The House of Lords committee has been highly critical of the Financial Conduct Authority (FCA), despite a number of the committee members being paid by companies that are overseen by the FCA.
The chair of the committee, Michael Forsyth, was until May last year chair of the UK retail bank Secure Trust Bank, which is regulated by the FCA. He is still a shareholder, according to his register of interests.
Lord Forsyth wrote to the FCA saying the committee didn't agree with the regulator’s plans to name companies under investigation in cases where it was in the public interest.
Currently, 9 other members of the 13-person committee have interests in financial services companies.
The Liberal Democrat peer Sharon Bowles is paid by the London Stock Exchange plc.
Labour peer Clive Hollick is an adviser to the fund Hambro Perks.

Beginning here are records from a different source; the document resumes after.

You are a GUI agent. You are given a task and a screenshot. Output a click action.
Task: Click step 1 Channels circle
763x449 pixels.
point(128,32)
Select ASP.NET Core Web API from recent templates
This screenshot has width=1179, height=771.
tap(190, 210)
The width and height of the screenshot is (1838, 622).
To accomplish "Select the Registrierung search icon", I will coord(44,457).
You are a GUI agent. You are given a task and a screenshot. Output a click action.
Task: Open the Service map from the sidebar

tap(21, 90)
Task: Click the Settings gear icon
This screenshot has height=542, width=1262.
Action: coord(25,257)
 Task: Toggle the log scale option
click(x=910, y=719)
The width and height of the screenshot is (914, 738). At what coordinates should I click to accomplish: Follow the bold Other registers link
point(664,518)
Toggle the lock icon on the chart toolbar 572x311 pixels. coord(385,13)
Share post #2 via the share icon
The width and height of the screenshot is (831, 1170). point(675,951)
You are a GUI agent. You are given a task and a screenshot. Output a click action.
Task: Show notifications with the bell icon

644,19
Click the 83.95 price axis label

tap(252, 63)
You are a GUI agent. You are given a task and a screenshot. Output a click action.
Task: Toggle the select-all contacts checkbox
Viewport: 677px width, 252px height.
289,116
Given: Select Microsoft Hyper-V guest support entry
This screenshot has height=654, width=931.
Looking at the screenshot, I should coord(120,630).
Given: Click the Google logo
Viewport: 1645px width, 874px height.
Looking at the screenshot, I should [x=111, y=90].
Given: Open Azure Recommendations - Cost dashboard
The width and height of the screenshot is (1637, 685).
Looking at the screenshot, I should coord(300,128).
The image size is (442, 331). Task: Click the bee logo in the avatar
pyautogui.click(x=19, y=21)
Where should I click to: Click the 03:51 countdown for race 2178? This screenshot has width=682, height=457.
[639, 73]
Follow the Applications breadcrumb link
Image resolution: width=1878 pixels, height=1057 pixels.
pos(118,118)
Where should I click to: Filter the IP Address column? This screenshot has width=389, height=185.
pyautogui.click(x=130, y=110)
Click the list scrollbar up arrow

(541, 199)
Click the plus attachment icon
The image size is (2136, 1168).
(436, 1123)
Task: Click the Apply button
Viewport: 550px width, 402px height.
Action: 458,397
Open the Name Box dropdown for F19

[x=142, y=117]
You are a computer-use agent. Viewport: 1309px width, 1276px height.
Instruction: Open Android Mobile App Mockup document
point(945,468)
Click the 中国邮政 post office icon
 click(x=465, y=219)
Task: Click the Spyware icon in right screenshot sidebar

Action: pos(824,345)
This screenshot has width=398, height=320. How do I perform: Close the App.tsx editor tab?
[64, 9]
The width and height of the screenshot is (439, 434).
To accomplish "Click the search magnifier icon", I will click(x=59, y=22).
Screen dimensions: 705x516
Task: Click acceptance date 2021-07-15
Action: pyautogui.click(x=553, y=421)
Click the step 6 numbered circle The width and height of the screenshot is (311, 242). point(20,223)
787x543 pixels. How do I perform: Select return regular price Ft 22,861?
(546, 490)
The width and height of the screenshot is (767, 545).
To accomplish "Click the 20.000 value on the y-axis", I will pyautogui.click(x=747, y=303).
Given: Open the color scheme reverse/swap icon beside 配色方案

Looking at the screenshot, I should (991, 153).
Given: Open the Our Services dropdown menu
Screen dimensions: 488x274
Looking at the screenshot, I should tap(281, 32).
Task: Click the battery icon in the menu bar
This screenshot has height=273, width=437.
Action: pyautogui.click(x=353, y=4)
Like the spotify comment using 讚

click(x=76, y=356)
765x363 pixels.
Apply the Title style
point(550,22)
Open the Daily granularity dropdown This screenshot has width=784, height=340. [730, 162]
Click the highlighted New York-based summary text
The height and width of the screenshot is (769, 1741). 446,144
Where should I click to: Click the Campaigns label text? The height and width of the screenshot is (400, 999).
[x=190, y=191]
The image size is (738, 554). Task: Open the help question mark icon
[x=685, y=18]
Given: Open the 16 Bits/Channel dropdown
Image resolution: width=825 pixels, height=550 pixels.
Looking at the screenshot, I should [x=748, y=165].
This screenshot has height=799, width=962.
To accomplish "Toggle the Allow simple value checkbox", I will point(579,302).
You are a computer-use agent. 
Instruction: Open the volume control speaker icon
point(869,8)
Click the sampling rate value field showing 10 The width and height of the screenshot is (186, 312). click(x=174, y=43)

John Eatwell is an adviser to Palamon Capital Partners and a non-executive director of Unity Trust Bank. Another Labour peer, Jonathan Kestenbaum, is a director of Windmill Asset Management, and is also a director of the JP Morgan Japanese Investment Trust.
Peter Lilley, a former Tory cabinet minister, is an adviser to a Shanghai investment fund, YiMei Capital. Jonathan Hill, another former Tory minister, is an adviser to the Spanish bank Santander and the payment company Visa Europe.
Anthony Grabiner declared that he sat on the board of Goldman Sachs from 2014 to 2022, and has shareholdings that include Citigroup, HSBC and UBS
A spokesperson for the Lords committee said its members came from “different walks of life, from across the UK, and represent a wide range of professions and backgrounds”
Tom Brake, the director of the campaign group Unlock Democracy, said it would have been “safer” had members with financial interests in the sector recused themselves
Brake questioned whether putting pressure on the Financial Conduct Authority not to name financial service companies under investigation was really in the interests of consumers.